Member of the Parliament of Uganda
- Incumbent
- Assumed office 24 May 2021
- Preceded by: Isaac Mulindwa
- Constituency: Lugazi Municipality, Buikwe District

Personal details
- Born: February 9, 1981 (age 45)
- Party: Democratic Party (2016), National Unity Platform (2021)

= Stephen Sserubula =

Ugandan politician

Stephen Ssrubula (born 9 February 1981) is a Ugandan politician who served as an MP of Uganda.

==Electoral history.==
Sserubula ran for parliament as a member of the Democratic Party in the 2016 Ugandan general election, but lost to Isaac Mulindwa. He beat Mulindwa in the 2021 Ugandan general election, and is a member of the 11th parliament as a National Unity Platform member.He lost the Lugazi municipality parliamentary seat in the 2026 Ugandan general elections to Senteza Richard who contested as an independent candidate.

==Career==
Before entering politics, Sserubula worked as a teacher. Sserubula has criticized the Parish Development Model, a new development plan that allocates funds to local communities (parishes), arguing that it is susceptible to corruption. He has also criticized negative environmental impacts of factories in his district, saying: “Much as they give our people jobs, the factories must be mindful of the health of our people”.

◆ Exercise
Rewrite part of the Stephen Sserubula passage, swapping "Democratic Party" for "DP". Begin at the words "Stephen Ssrubula (born" and stop after "an independent candidate.".

◆ Data extracts
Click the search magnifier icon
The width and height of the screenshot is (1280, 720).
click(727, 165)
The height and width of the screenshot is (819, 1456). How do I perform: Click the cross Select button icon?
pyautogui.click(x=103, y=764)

◆ Reply
Stephen Ssrubula (born 9 February 1981) is a Ugandan politician who served as an MP of Uganda.

==Electoral history.==
Sserubula ran for parliament as a member of the DP in the 2016 Ugandan general election, but lost to Isaac Mulindwa. He beat Mulindwa in the 2021 Ugandan general election, and is a member of the 11th parliament as a National Unity Platform member.He lost the Lugazi municipality parliamentary seat in the 2026 Ugandan general elections to Senteza Richard who contested as an independent candidate.